なぜ「分散」がよく語られるようになったかは明らかだ。
内外の株価の見通しに少し陰りが見えてきたためだ。
だから《リスク分散を》という話になる。
このレトリックはウソや間違いとは言わないものの、かなり怪しげで誤解を招く可能性の高いものだ。
このレトリックを使う人には、単に無知な人もいれば、確信犯もいるのだろう。

《ウソや間違いとは言わない》理由は、言葉には使い方に幅があるためだ。
(確信犯はこの点を盾に事実上のだましを実行しようとする。)
厳密な議論をするために、ファイナンス理論での狭義の定義に戻りたい。
ここでは4つの概念を思い出したい。

効率的市場仮説

効率的市場仮説とは、金融市場にはすべての情報が直ちに適切に反映されているとする仮説。
この仮説を是とすれば、いかなる人も超過リターンを得ることができないことになる。
ファイナンス理論における仮説の実証においては、極めて長い期間にわたる成立が必要とされる。
理想的には、世界大戦を含む100年超にわたる証拠が必要とされるが、それほど整ったデータは得られないことが多い。

効率的市場仮説は、理論の上では相応に妥当だろうし、これをベースに思考を巡らすことは極めて有効だ。
しかし、私たちが向かいあう市場は、この仮説(ストロングフォームだろうがウィークフォームだろうが)に合っていない。
その大きな要因は、私たちの投資期間が長くて数十年であること、金融市場にはある程度の分断が見られることであろう。
高々数十年の間なら超過リターンを得る人は少なくないし、資産クラス別で見れば裁定が働きにくいクラスも存在し、数十年のホライズンで超過リターンの得られる市場もあるのだろう。

ただし、特定の明確な理由がある場合を除けば、実際の市場を《効率的市場をベースとしてそこからの若干の逸脱と捉える》のは現実的だ。
なぜかと言えば、効率的市場仮説が完全に無意味とするなら、私たちは市場のロジックのほとんどを無意味とみなすに等しいからだ。
市場は効率的ではないが、その挙動の多くには効率的市場の性質が含まれており、それを否定する必要はないのである。

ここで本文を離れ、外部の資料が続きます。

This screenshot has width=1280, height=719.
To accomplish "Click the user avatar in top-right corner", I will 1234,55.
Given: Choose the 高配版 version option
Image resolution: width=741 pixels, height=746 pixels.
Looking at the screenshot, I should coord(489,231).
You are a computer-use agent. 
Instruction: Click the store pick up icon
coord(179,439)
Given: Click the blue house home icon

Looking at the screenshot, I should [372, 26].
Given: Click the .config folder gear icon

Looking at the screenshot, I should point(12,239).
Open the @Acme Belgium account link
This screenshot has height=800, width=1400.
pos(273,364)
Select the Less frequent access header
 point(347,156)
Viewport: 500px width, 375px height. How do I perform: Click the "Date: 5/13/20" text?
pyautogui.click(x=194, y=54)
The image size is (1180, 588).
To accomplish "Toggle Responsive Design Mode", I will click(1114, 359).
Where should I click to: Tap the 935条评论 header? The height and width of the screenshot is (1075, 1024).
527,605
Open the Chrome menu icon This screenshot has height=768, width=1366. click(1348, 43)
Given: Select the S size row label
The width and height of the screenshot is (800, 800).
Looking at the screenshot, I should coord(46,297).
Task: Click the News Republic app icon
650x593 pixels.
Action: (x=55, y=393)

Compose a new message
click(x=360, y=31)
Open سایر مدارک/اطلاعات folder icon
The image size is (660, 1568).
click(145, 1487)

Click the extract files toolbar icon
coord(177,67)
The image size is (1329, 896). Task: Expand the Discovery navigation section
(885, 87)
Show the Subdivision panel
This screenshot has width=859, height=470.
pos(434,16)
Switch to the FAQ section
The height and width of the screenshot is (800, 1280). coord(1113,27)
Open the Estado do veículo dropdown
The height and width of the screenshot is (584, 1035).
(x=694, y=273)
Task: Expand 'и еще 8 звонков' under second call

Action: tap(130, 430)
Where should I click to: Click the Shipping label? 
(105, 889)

半世紀以上にわたって安定的超過リターンを得ているような特別な投資家を除けば、効率的市場仮説は決してミスリードなものではない。
何が言いたいかと言えば、

 ほぼすべての人は市場の先行きを正しく予想できない

ということ。
あるいは、

 そう考えておくことが健全だ

ということだ。
これが完全に正しいとは思わないが、これが筆者の信念であり、実際に過去有効に機能したと思う。